[[ Task inputs open ]]

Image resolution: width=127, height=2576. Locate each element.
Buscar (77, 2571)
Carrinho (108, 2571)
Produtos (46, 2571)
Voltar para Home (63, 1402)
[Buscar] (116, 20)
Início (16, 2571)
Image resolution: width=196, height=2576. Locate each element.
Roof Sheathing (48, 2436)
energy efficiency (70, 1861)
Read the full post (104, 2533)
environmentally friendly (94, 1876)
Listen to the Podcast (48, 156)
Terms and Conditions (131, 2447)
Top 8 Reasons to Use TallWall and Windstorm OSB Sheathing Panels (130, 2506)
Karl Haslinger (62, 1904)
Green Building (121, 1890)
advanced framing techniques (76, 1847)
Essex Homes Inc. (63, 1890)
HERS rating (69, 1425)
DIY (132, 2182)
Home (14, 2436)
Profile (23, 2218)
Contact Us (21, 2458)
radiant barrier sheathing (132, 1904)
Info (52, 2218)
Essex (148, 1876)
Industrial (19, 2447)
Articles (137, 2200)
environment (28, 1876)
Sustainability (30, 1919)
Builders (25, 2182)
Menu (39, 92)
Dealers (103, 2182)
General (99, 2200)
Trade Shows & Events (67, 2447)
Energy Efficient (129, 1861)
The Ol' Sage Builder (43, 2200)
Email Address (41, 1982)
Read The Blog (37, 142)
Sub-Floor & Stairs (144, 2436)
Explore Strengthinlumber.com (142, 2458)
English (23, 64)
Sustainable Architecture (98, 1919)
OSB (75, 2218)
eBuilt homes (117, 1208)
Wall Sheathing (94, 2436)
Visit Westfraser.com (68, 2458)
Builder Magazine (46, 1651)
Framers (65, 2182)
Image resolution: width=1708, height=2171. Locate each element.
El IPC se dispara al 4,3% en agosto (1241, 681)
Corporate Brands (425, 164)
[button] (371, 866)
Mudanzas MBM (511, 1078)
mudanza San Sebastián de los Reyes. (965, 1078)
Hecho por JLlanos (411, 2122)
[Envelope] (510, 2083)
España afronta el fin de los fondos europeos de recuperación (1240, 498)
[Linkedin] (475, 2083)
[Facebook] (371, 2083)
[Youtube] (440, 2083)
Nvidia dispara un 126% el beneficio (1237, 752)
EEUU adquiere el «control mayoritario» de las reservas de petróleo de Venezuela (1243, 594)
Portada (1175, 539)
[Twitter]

[[ Task inputs closed ]]

→ **The task**
Please write out, exactly as they appear above, only the lines in the stretch from the line with "Terms and Conditions (131, 2447)" through the line with "España afronta el".

→ **Output**
Terms and Conditions (131, 2447)
Top 8 Reasons to Use TallWall and Windstorm OSB Sheathing Panels (130, 2506)
Karl Haslinger (62, 1904)
Green Building (121, 1890)
advanced framing techniques (76, 1847)
Essex Homes Inc. (63, 1890)
HERS rating (69, 1425)
DIY (132, 2182)
Home (14, 2436)
Profile (23, 2218)
Contact Us (21, 2458)
radiant barrier sheathing (132, 1904)
Info (52, 2218)
Essex (148, 1876)
Industrial (19, 2447)
Articles (137, 2200)
environment (28, 1876)
Sustainability (30, 1919)
Builders (25, 2182)
Menu (39, 92)
Dealers (103, 2182)
General (99, 2200)
Trade Shows & Events (67, 2447)
Energy Efficient (129, 1861)
The Ol' Sage Builder (43, 2200)
Email Address (41, 1982)
Read The Blog (37, 142)
Sub-Floor & Stairs (144, 2436)
Explore Strengthinlumber.com (142, 2458)
English (23, 64)
Sustainable Architecture (98, 1919)
OSB (75, 2218)
eBuilt homes (117, 1208)
Wall Sheathing (94, 2436)
Visit Westfraser.com (68, 2458)
Builder Magazine (46, 1651)
Framers (65, 2182)
Image resolution: width=1708, height=2171. Locate each element.
El IPC se dispara al 4,3% en agosto (1241, 681)
Corporate Brands (425, 164)
[button] (371, 866)
Mudanzas MBM (511, 1078)
mudanza San Sebastián de los Reyes. (965, 1078)
Hecho por JLlanos (411, 2122)
[Envelope] (510, 2083)
España afronta el fin de los fondos europeos de recuperación (1240, 498)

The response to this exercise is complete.